Tap Subheads for Topnotch Writing
Underused, but plenty effective, subheads can prove a top tool to tap in business writing. When you partner with Business Writing That Counts! for our "Train the Trainer" licensing program, you can gain a polished and effective writing trainer and a subhead champion. A subhead is a mini-headline that appears throughout a document before blocks of texts or sections. Why do subheads work?

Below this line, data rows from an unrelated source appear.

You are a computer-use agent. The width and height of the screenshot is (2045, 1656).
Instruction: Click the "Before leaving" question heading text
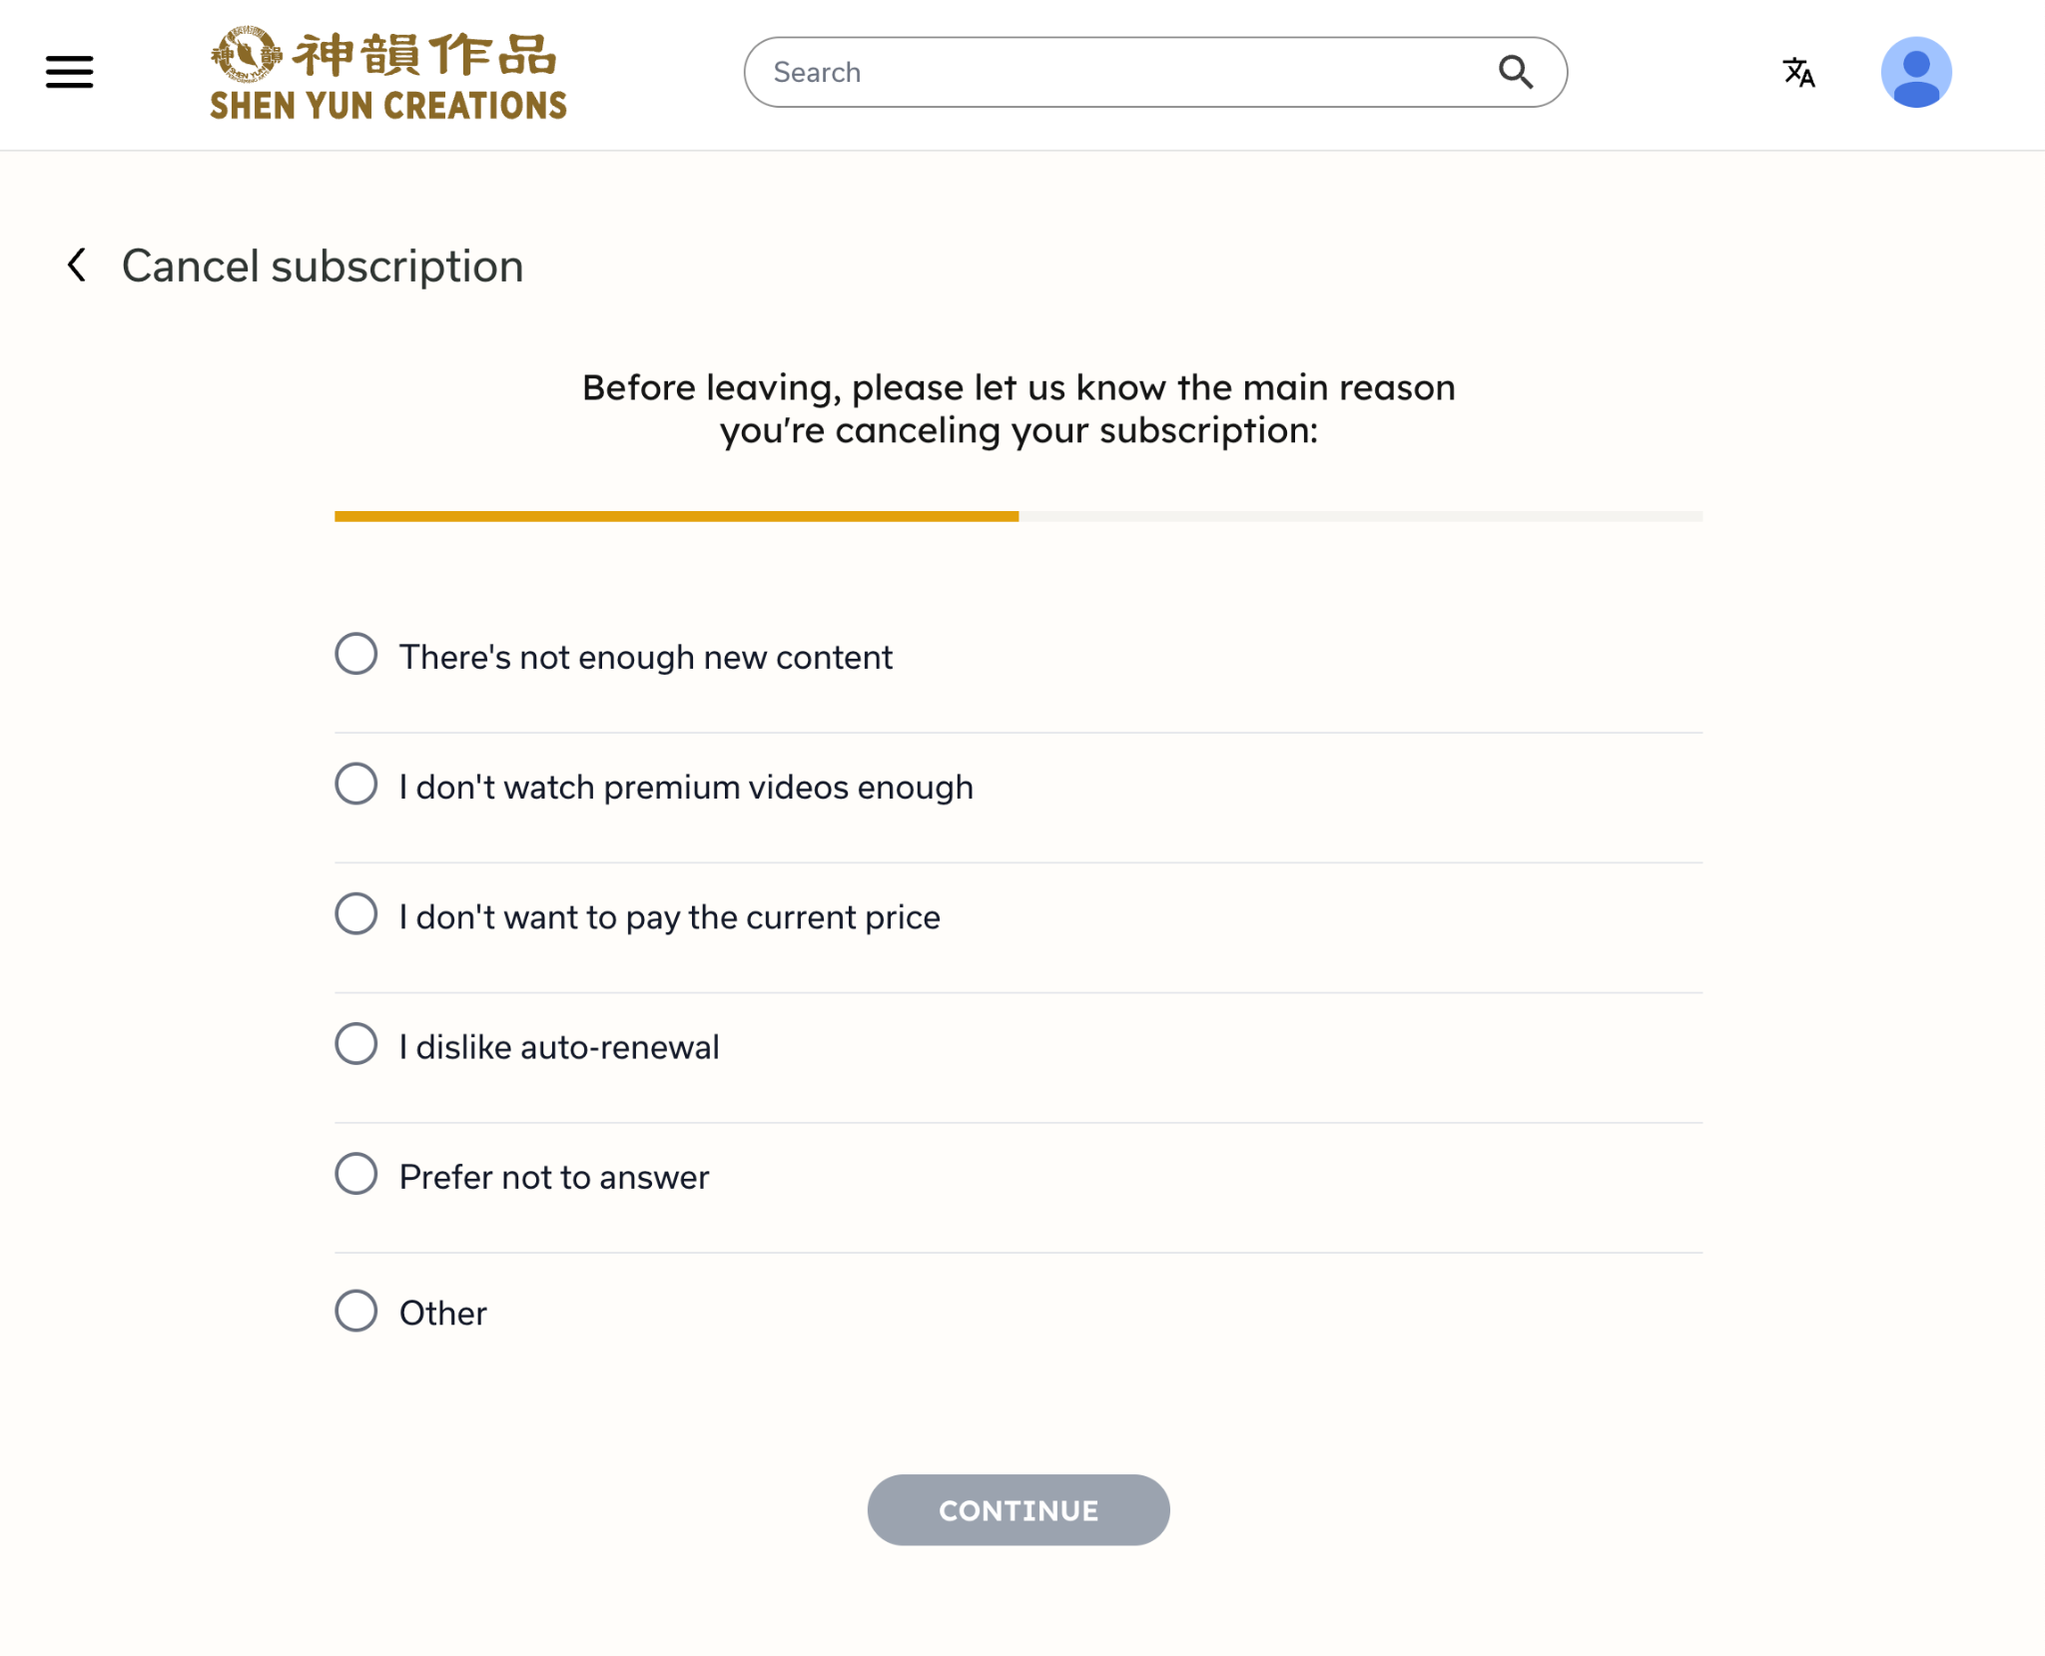click(x=1019, y=408)
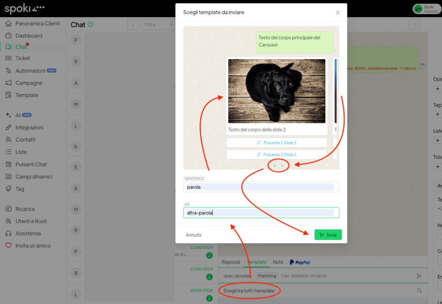Click the SENTENCE field containing parola
Image resolution: width=442 pixels, height=304 pixels.
click(261, 187)
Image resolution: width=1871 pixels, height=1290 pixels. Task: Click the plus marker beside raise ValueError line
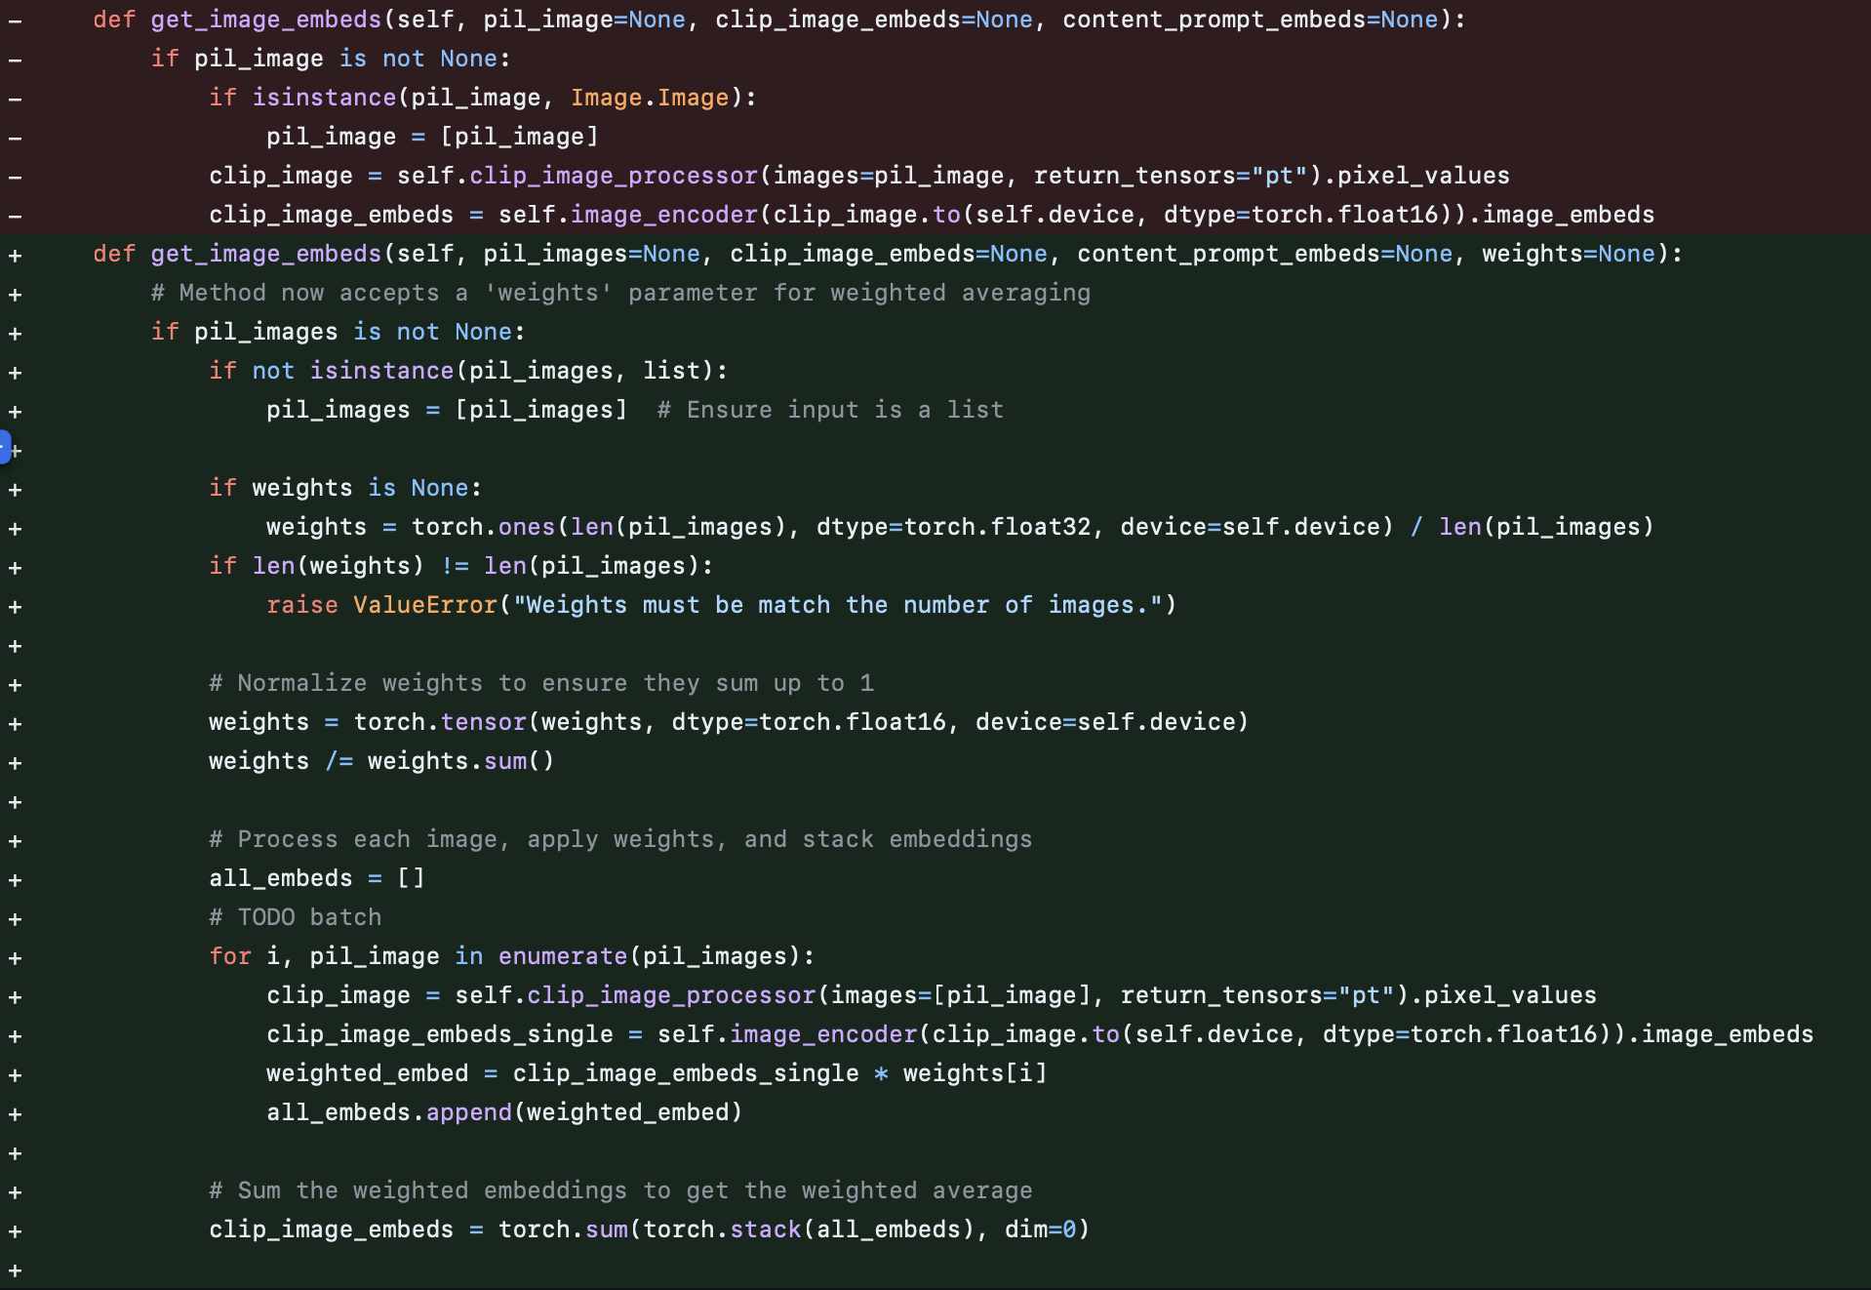pyautogui.click(x=15, y=606)
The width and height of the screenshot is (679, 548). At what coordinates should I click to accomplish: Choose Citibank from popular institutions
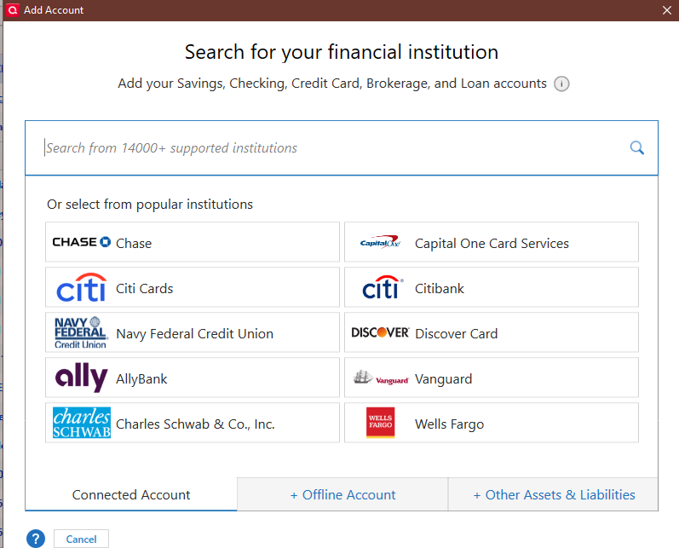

Preview Topics If you want readers leafing through lots of pages to take note of a particular article or topic, use subheads to draw them into the page. As attention spans become ever-shorter, readers need to quickly spot the information they seek. Accurate subheads can do this, supplementing the main headline and emphasizing key points. Break up Text Visually Even if text is relatively short, including more than about 4 or 5 sentences looks way too long and chunky, especially in emails and online content. Subheads improve page visibility. Even in print, add subheads to make a page look more organized and with white space, in addition to helping readers find and follow information. Guide Readers In addition to helping readers spot information by previewing topics, subheads are effective at guiding them through the text. Think of them as bullet points for large blocks of text. For example, if you are selling a service for people who live in both apartments and houses, but the service varies depending on dwelling type, a subhead can help readers quickly locate the portion that applies to their situation: house or apartment. Optimize SEO When writing for search engines, subheads add another bonus: optimizing searches to find your content. The same structure and guidance subheads offer in print materials can help keep readers on a webpage longer, since they can find information quickly. That improves (lowers) your bounce rate. Clear, effective subheads with occasional keywords help search engines find your content, especially when combined with head levels available in online publishing platforms like WordPress. Check Organization Finally, here's a great use for subheads: to help you proofread and organize information. When you get going writing—especially on a topic with which you have deep knowledge—you can meander. If you must write over days or weeks to prepare long material, you're more likely to repeat some points. One of the most effective tools you can use is to add subheads after completing your first draft. If you come to a section of text that seems to defy a logical subhead, you might have gone off on a tangent. Identify the main theme of the section and then cut and paste sentences to move off-topic points up or down to the appropriate area. Then set your subhead for the cleaned-up text based on that main theme.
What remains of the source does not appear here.